Aujourd’hui, je dois intervenir sur le e-storytelling. Quelle différence avec le brand content?

Comme souvent, j’accepte d’intervenir  sur un gentil coup de fil ou un mail flatteur sans trop me soucier du thème à traiter à condition, bien-sûr, que ce soit à « peu près dans mes cordes ».

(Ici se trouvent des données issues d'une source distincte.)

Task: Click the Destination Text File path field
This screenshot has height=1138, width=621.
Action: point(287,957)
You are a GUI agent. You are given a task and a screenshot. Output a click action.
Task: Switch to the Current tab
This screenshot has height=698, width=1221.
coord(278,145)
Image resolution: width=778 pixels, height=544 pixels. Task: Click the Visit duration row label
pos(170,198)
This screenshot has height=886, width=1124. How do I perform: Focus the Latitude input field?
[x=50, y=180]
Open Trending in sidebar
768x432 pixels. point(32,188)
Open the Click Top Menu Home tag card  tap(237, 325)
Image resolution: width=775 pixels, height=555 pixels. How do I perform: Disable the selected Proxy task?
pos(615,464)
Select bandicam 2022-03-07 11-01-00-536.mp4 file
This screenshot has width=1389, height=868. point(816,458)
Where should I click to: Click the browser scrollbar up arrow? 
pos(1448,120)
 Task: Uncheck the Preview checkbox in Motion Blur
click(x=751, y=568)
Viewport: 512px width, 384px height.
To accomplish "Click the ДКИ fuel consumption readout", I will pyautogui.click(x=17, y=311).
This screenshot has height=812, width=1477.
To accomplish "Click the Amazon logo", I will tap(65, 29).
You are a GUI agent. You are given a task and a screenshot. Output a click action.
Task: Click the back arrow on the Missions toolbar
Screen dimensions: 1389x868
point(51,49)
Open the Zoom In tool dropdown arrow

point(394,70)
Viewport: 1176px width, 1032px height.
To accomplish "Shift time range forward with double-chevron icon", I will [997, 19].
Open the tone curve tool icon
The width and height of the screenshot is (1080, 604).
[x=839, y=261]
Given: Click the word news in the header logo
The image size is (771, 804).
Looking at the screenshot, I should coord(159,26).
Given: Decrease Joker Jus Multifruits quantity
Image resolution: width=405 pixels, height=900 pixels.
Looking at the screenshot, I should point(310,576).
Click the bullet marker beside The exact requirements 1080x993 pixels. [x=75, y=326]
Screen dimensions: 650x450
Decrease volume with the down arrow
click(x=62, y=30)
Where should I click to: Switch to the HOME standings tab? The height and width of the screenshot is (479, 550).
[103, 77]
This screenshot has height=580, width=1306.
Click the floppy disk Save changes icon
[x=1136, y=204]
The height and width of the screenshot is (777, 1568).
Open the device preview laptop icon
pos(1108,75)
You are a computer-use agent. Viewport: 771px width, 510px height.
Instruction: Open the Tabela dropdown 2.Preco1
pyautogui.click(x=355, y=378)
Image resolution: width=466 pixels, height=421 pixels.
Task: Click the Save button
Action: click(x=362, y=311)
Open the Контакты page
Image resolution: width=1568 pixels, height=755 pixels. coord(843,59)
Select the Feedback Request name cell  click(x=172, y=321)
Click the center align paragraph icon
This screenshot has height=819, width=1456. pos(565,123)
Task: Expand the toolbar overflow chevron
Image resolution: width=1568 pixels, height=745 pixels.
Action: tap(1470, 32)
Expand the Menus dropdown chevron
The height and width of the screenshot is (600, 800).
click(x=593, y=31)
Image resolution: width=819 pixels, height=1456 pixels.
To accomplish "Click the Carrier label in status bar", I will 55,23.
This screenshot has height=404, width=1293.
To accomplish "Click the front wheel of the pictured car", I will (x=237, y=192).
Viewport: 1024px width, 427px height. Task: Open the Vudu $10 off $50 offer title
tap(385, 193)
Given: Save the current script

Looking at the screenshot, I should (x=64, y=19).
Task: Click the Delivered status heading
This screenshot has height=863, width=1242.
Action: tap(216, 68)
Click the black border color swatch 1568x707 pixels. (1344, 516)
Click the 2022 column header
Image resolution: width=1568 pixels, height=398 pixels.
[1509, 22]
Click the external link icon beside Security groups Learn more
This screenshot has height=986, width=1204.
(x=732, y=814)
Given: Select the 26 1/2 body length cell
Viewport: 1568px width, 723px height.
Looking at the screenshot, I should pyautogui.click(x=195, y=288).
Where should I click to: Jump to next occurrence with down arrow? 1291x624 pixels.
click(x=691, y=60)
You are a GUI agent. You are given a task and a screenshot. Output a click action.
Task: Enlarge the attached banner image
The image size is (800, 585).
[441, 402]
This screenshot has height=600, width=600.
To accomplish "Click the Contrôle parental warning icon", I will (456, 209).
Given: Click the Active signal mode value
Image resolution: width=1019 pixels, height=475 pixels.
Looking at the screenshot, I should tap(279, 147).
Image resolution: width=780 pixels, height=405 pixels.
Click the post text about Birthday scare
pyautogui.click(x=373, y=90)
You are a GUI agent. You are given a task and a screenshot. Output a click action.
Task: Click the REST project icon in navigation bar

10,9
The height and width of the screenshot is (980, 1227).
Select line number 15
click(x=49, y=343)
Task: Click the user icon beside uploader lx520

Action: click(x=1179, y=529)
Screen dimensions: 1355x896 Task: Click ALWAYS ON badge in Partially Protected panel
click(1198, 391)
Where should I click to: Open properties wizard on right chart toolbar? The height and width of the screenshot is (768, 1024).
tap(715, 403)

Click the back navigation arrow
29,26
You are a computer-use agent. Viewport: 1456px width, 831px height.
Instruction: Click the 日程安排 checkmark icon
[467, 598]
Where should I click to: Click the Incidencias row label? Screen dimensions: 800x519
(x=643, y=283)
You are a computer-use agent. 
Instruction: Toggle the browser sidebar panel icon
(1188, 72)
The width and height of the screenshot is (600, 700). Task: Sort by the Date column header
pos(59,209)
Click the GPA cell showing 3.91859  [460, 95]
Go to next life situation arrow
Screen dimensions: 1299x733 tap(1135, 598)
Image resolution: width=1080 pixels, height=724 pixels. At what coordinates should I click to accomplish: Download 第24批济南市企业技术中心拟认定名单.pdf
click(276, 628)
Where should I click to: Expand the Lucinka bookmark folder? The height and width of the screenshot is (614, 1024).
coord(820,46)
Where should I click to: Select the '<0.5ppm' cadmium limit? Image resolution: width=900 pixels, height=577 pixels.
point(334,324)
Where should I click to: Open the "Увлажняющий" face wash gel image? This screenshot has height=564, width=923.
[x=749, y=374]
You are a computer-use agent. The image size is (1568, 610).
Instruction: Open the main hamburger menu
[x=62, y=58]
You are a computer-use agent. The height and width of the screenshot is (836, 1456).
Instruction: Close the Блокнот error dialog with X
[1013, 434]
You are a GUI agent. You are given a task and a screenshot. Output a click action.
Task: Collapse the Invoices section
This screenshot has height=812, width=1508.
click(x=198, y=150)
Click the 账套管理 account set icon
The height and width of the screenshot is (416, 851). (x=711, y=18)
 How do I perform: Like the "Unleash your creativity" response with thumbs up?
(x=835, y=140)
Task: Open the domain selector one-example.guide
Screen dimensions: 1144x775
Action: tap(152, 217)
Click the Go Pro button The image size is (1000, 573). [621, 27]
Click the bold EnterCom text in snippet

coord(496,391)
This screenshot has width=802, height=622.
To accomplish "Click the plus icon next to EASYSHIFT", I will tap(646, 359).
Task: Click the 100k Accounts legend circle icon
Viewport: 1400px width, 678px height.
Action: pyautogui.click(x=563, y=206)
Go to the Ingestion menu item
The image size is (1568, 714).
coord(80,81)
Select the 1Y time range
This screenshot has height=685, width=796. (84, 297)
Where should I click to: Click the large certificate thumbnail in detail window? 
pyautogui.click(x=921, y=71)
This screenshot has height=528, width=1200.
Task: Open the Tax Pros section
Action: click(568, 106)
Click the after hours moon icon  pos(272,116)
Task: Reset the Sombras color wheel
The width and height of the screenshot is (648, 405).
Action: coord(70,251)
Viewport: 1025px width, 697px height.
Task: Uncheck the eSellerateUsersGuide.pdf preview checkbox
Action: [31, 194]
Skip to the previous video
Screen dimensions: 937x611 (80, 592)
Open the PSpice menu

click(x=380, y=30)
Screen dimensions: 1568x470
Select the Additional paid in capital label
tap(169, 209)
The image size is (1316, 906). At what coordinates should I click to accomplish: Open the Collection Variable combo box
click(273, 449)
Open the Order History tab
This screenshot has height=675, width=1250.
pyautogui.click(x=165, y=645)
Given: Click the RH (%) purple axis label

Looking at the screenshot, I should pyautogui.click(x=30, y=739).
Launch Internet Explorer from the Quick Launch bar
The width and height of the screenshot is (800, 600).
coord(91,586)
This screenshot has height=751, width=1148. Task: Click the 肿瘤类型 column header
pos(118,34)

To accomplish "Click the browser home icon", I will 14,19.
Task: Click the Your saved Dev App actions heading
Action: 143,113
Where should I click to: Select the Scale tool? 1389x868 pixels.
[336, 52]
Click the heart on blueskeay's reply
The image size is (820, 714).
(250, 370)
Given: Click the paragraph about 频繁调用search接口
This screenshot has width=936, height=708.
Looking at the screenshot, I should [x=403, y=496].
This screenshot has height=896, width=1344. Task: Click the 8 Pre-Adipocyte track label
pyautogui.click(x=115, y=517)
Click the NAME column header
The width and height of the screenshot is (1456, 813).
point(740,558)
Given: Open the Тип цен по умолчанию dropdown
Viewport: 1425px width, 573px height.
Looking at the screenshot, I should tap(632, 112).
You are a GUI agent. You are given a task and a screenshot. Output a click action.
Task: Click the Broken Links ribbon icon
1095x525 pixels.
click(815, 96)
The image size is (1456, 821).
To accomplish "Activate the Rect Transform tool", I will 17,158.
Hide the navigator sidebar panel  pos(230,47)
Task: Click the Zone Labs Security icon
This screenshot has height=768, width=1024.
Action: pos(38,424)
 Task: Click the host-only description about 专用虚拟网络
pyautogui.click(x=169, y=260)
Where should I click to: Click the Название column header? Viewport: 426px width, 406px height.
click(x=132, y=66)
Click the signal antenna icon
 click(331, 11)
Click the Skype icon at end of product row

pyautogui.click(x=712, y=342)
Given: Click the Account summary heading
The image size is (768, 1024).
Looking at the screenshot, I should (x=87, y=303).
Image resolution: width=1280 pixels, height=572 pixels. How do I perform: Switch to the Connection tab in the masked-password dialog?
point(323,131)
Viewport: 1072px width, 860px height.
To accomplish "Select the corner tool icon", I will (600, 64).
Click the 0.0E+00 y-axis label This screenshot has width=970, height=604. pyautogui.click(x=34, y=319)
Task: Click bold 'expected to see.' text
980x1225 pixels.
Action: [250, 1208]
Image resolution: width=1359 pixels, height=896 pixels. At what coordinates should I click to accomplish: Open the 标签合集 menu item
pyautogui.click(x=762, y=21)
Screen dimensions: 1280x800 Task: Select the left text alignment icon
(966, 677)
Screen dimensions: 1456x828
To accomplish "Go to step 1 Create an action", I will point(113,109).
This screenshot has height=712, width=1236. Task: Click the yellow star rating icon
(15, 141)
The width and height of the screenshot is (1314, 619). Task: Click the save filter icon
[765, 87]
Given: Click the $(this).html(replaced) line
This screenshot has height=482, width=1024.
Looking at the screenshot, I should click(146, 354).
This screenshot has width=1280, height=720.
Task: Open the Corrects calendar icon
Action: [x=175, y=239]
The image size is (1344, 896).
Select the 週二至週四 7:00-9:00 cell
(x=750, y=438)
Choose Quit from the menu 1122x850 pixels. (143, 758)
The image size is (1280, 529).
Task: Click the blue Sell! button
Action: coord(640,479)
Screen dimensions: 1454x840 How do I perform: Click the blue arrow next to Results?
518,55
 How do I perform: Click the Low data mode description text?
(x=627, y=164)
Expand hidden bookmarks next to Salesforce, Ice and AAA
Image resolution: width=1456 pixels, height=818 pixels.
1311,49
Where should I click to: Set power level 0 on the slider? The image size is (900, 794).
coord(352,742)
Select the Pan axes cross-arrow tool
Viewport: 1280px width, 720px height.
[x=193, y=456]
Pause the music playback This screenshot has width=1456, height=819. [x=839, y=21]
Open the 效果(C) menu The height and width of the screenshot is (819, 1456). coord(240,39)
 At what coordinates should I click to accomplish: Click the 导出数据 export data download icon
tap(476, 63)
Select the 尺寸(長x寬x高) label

Et puis quand approche la date, les organisateurs commencent à vous demander « le powerpoint », à vous rappeler votre temps de parole et vous précise qu’on apprécierait que vous traitiez tel ou tel thème de façon assez précise.

Là, c’est, chez TF1,  le « Storytelling digital: une belle marque, une belle histoire »

Diantre! Je crois un peu savoir ce qu’est le Storytelling, par ailleurs,  la plupart du temps rarement défini puisque « raconter des histoires est aussi naturel que de respirer ».

Je sais aussi dire le « comment », ce que peu font se contentant de rabâcher « il était une fois… »

Mais le Storytelling digital!

Alors que fait le « brand content » s’il existe un storytelling digital?
Il me semblait qu’un mot ou une expression se devait de recouvrir une réalité différente d’un autre mot ou expression.

On ne sort pas vraiment de la confusion en inventant de nouvelles tournures.
Mais à tout prendre, allant contre la « doxa » du moment, je me demande si je ne préfère pas Storytelling digital à Brand Content car il y a dans la première expression une notion d’interactivité qui n’existe pas dans la seconde.

Le storytelling, « cette science des petits enfants » a pour première règle de raconter et d’échanger, c’est à dire d’être, régulièrement,  interrompu par l’enfant qui s’étonne, réagit à la trop grande méchanceté, à l’imbécillité, ou à l’ astuce des protagonistes.

Et si le storytelling digital ressemblait, finalement, à ces tablées souvent méridionales (mais pas seulement) où tout le monde parle en même temps, s’entend rarement, se comprend toujours  et où l’on s’exprime de façon digitale, c’est à dire avec les mains.